Он сделал паузу, потому что в этот момент вошел слуга с черным чаем в высоких стаканах и соблазнительными сладостями на серебряном подносе, а также Назир с вопросительным взглядом, обращенным на Кадербхая, и бескомпромиссно презрительным — на меня. Кадер поблагодарил их обоих, и они удалились, оставив нас опять наедине.

— Возьмем убийство, — продолжил Кадербхай, глотнув чая сквозь кусок сахара. — Что произойдет, если все станут убивать друг друга? Будет это способствовать усложнению или препятствовать?

— Скорее, это будет способствовать упрощению.

— Да. Мы, человеческие существа, — самый сложный пример организации материи — из известных нам.
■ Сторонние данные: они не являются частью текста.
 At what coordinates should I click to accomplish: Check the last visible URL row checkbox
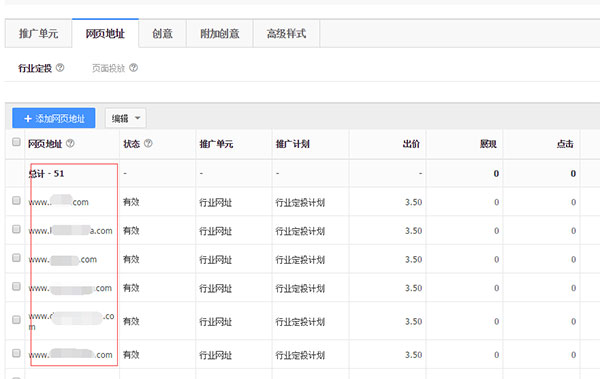[16, 353]
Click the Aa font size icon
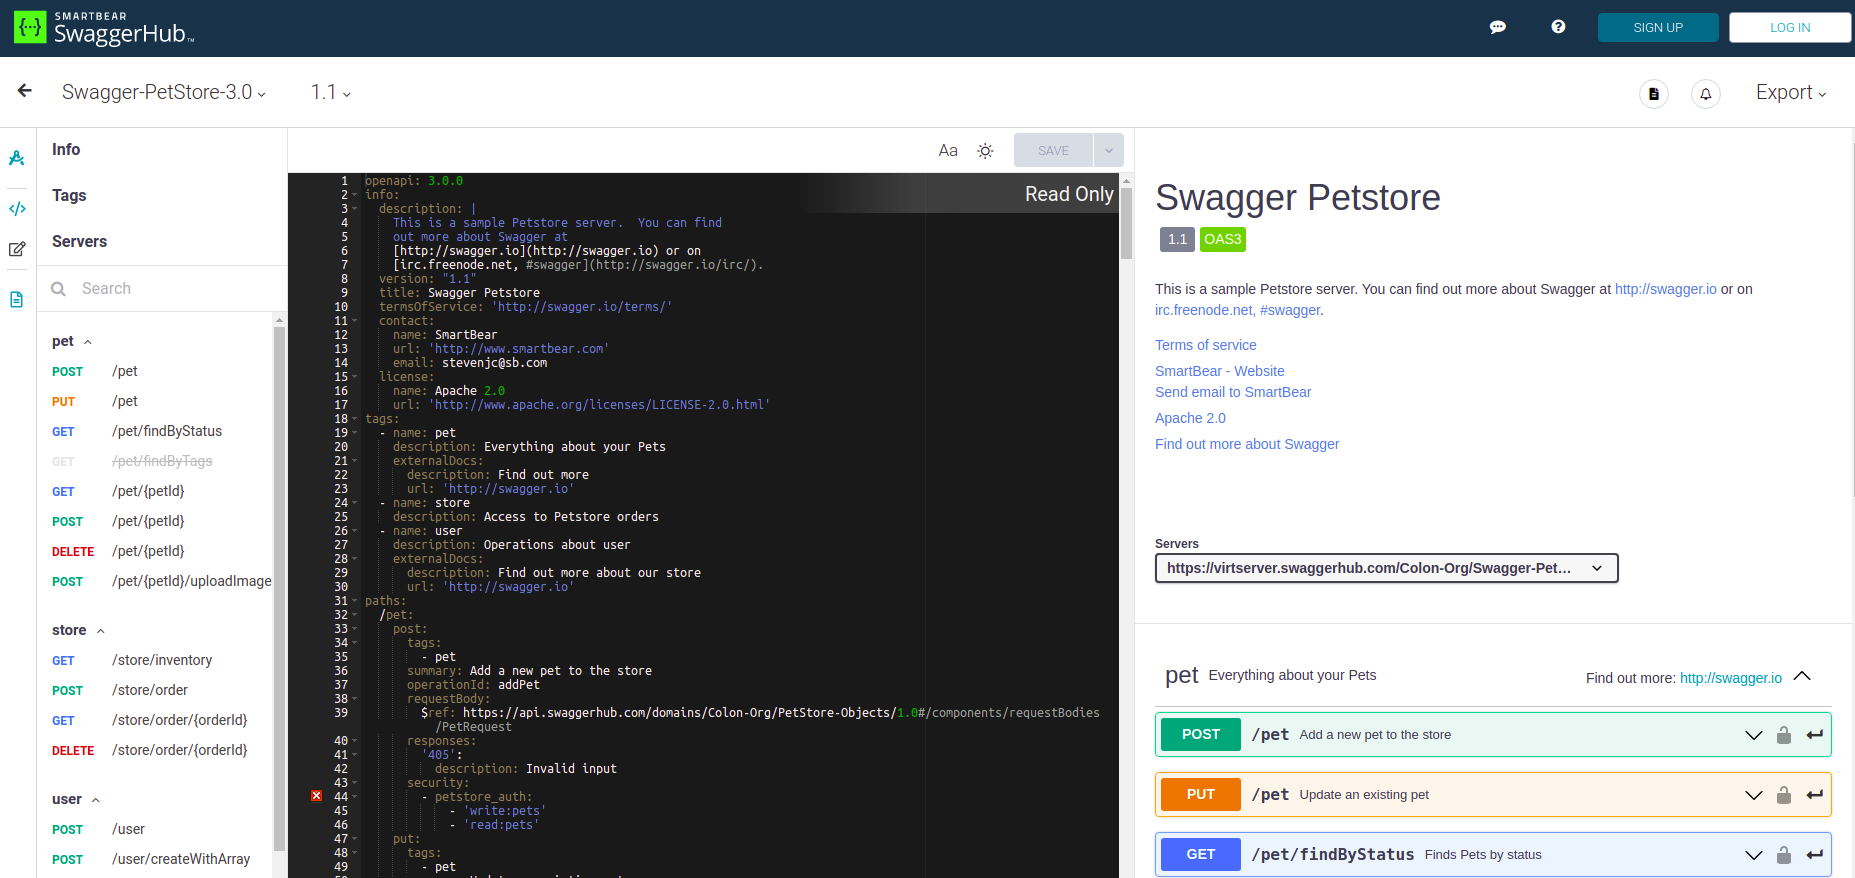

Но мы не предел развития Вселенной. Мы будем и дальше изменяться вместе с ней. А если мы истребим друг друга, то прекратим этот процесс. Вся эволюция, длившаяся миллионы и миллиарды лет, пропадет впустую. А как с воровством? Если все станут красть, к чему это приведет?

— Тут тоже, вроде бы, понятно. Если все начнут красть друг у друга, то зациклятся на этом и будут тратить на это столько времени и денег, что развитие затормозится, и мы никогда не достигнем…

— Предельной сложности, — закончил он за меня. Именно поэтому убийство и воровство являются злом — не потому, что так утверждает какое-либо учение или закон, или духовный лидер, а потому, что в случае, если все начнут заниматься этим, мы не будем двигаться вместе со всей вселенной к предельной сложности, то есть, к Богу. Точно так же верно и обратное. Почему любовь — добро? Что случится, если все люди будут любить всех других? Будет это способствовать развитию?

— Да, — сказал я, удивляясь тому, как ловко он подвел меня к этому выводу.

— Конечно. Всеобщая любовь значительно ускорила бы наше движение в Богу. Любовь — это добро, как и дружба, верность, честность, свобода. Мы всегда знали, что все это хорошо — так говорили нам и наши сердца, и наши учителя, — но лишь найденное нами определение добра и зла позволяет нам сказать, почему это хорошо.

— Но иногда, мне кажется, бывают и исключения, — заметил я. — Как расценивать, например, убийство из самозащиты?

— Да, это важный момент. Возьмем еще более наглядный пример.

Предположим, ты стоишь в комнате, и перед тобой стол. В противоположном конце комнаты находится твоя мать, а какой-то злодей держит нож у ее горла, собираясь зарезать ее. На столе есть кнопка, и если ты ее нажмешь, злодей умрет, а мать будет спасена, если же нет — он убьет твою мать. Третьего не дано. Как ты поступишь?

— Нажму кнопку, разумеется.

— Разумеется, — вздохнул он, возможно, сожалея, что я нисколько не колебался, приняв это решение. — И как по-твоему, нажав кнопку и спасши тем самым свою мать, ты поступил правильно или нет?

— Конечно, правильно, — ответил я, не колеблясь.

— Нет, Лин, боюсь, что неправильно, — нахмурился он. — Мы только что видели, что в свете найденного нами объективного определения добра и зла убийство всегда зло, поскольку препятствует прогрессу. Но ты в данном случае действовал из лучших побуждений и, действуя так, совершил зло.

И вот, через неделю после этой маленькой лекции Кадера по этике, мчась навстречу ветру в потоке современных и древних транспортных средств под угрожающе нависшими нахмурившимися небесами, я вспоминал эти слова: «Совершил зло из лучших побуждений…». Они засели у меня в мозгу, в том участке, где память, соединяясь с вдохновением, порождает грезы. Теперь я понимаю, что эти слова были своего рода заклинанием, с помощью которого мой инстинкт — шепот судьбы в темноте — пытался предупредить меня о чем-то. «Совершил зло… из лучших побуждений».